One of my all-time favourite characters from DOCTOR WHO is Brigadier Alistair Gordon Lethbridge-Stewart, head of U.N.I.T. during the Pertwee era, as portrayed on screen by the late, great Nicholas Courtney. So it is with much excitment (and not a little bit of disbelief) that I now find myself writing the character.

In 2015, Candy Jar Books in Cardiff began its series of Lethbridge-Stewart books – mostly novels, with the occasional short story anthology. Of course, I started reading and collecting the series immediately. This series is mostly set between the Brig’s first appearance in “The Web of Fear” and the formation of U.N.I.T. In addition to the Brig, the series also features Anne Travers in a major role, as well as other characters created by Mervyn Haisman and Henry Lincoln. [They wrote three serials for DOCTOR WHO: “Web of Fear”, “The Abominable Snowmen” and “The Dominators”.]

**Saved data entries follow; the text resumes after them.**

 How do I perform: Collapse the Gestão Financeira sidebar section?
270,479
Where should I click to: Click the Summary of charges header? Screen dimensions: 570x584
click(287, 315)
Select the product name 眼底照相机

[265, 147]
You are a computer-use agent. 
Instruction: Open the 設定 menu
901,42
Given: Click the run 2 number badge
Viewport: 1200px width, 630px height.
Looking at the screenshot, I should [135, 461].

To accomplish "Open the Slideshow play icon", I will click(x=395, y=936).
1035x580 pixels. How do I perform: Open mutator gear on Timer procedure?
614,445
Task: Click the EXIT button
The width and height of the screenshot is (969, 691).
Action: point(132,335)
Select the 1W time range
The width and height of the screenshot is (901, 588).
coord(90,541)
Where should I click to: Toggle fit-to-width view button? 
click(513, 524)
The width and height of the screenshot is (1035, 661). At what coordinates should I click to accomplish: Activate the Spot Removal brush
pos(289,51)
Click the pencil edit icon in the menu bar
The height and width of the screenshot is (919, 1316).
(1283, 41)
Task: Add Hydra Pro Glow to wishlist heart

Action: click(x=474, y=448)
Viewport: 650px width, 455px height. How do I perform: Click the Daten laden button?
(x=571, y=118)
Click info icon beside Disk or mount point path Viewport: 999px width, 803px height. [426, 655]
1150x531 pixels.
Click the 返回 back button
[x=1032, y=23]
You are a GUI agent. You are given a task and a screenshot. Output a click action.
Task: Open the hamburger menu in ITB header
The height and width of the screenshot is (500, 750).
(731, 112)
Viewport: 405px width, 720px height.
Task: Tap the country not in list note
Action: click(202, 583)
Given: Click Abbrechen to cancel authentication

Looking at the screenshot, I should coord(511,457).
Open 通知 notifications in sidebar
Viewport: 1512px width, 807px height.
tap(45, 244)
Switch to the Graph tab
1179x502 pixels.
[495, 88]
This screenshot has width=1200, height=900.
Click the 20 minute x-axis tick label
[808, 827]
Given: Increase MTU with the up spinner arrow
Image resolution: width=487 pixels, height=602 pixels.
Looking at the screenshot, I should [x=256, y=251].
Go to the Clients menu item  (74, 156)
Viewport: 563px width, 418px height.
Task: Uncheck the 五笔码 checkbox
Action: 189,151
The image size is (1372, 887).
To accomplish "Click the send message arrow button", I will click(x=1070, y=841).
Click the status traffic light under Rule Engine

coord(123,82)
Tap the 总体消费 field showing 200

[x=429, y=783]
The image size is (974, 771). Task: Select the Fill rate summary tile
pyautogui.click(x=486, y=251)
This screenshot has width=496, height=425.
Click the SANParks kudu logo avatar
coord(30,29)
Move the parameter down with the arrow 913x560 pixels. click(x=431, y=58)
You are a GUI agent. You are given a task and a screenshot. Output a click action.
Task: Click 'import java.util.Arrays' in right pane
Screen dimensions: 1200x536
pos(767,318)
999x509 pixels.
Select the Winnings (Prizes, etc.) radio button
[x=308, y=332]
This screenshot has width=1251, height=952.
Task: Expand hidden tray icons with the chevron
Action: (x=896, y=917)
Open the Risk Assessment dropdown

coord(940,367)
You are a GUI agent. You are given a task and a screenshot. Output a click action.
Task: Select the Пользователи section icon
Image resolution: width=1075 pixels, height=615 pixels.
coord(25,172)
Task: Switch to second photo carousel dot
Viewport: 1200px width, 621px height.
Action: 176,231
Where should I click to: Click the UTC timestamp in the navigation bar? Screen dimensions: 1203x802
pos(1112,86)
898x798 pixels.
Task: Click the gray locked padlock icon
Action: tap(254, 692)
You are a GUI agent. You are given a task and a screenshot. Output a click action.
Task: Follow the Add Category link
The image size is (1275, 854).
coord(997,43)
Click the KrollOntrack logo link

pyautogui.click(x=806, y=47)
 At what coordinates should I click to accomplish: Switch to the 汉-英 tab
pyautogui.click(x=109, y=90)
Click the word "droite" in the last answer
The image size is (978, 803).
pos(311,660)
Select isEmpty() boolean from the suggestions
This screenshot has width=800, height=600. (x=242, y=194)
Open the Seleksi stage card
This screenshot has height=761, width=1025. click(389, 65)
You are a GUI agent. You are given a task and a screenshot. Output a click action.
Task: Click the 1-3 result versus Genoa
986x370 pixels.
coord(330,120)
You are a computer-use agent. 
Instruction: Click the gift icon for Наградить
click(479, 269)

In 2019 I found myself invited to write a short story for the anthology The Havoc Files: The Laughing Gnome. I pitched a couple of ideas, one focusing on the Brig and one about Anne Travers. The end result was “Pure History”, a story in which an older Anne finds herself astral projected into the past. Arriving at the University of Melbourne in 1986, she is confronted by a fanatical student group intent on maintaining the purity of history by capturing and sacrificing time travellers such as herself. The story was a joy to write, allowing me to revisit my old undergraduate stomping grounds and feature the university’s iconic underground car park.

Anne was pushed and pulled through the cavernous car park, pylons of concrete mushrooming up from the floor at regular intervals and meeting the ceiling, which arched between them. The place would have looked quite surreal if not for the mundane presence of so many cars.

The boisterous shouts of her kidnappers echoed through the underground, as they took her to a far corner. Friedrich lifted a hand to the wall. A portion of the floor by Anne’s feet shimmered and seemed to dissolve. Looking at it made her feel queasy. That is not current technology, she thought. Who are these people?

With the story completed and well received by the publisher, I was invited to pitch for a novel. Thankfully, they liked one of the two ideas I threw at them. And I am now in fan-boy heaven!

Fear Frequency is the working title and it is set in October 1970. I’m only a couple of chapters in, so there is still a long way to go… but it is SO MUCH FUN! I’ve already written the Brig’s first couple of scenes, I’ve used Anne and a few of the other characters original to this series of books, and I’ve created some of my own characters to add into the mix. It’s slow going in these early stages as I have to keep stopping to research elements of 1970 UK – like what the ITV switchboard would have looked like; and the logo for the BBC’s Nationwide current affairs program.

What’s Fear Frequency about? Well, I don’t want to say too much yet, as things often change during the writing process. But there’s a synthesised television theme that seems to be scaring a lot of people; a has-been, one-hit-wonder pop star turned entrepreneur; some shady criminal types; and an aged care facility with some nasty secrets.

The book is scheduled for a late 2020 publication.

And that’s all I’m gonna say for the time being, ‘cause the Brigadier is waiting for me.